Sekolah Pascasarjana Universitas Airlangga kembali mengadakan kuliah tamu, Assoc Prof Markus Bockenforde dari Department of Legal Studies, Central European University, diundang untuk membahas amandemen terhadap konstitusi tidak tertulis. Dalam kuliah tamu yang berjudul “Unwritten/Informal Constitutional Amendments-The Powers of Constitutional Courts: A Comparative Analysis”, Prof Markus membicarakan amandemen konstitusi yang tidak diatur secara tertulis. Konstitusi semacam ini, ia jelaskan, berasal dari praktik budaya yang dianut oleh masyarakat dalam sebuah negara. Praktik-praktik ini kemudian menjadi aturan yang diakui oleh masyarakat di negara tersebut.
Contoh sejarah amandemen konstitusi di Jerman diambil oleh Prof Markus dalam kuliah tamu ini. Ia menjelaskan bahwa aturan-aturan mengenai amandemen konstitusi di Jerman sudah ada sejak pemerintahan Nazi. Constitution of Weimar (Konstitusi Weimar), yang berlaku pada masa itu, sudah memuat aturan mengenai amandemen konstitusi. Penjelasan tambahan dari pakar bidang Comparative Constitutional Law bahwa Konstitusi Weimar Pasal 76, bisa diubah oleh badan legislatif yang berwenang. Namun, amandemen resmi memerlukan persetujuan dua pertiga anggota legislatif yang hadir.
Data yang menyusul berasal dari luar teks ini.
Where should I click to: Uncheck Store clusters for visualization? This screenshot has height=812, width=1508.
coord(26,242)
Amandemen Konstitusi dari sana, Prof Markus membahas tentang amandemen konstitusi di Jerman saat ini yang diatur dalam Basic Law Germany. Meskipun begitu, ada prinsip-prinsip dalam Basic Law Germany yang tidak bisa diubah dengan eksplisit.
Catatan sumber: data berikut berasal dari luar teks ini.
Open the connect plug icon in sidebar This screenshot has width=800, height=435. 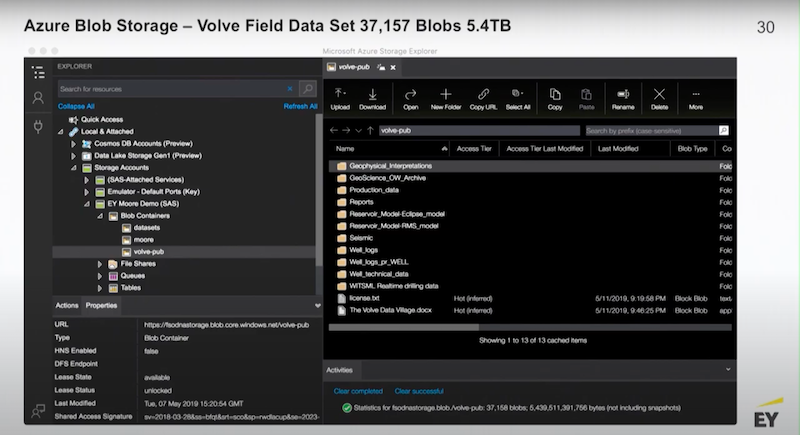(38, 126)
Mengenai amandemen konstitusi yang tidak tertulis, yang menjadi inti kuliah tamu ini, Prof Markus menguraikan pertimbangan-pertimbangan saat melakukan amandemen. Pertama, kapan amandemen konstitusi harus dilakukan, dan kedua, kapan interpretasi transformatif konstitusi harus dilakukan. Mengenai amandemen tidak tertulis harus dipertimbangkan kapan melakukan amandemen dan kapan melakukan interpretasi transformatif konstitusi. Pengadilan konstitusi bertanggung jawab untuk menginterpretasi konstitusi tersebut.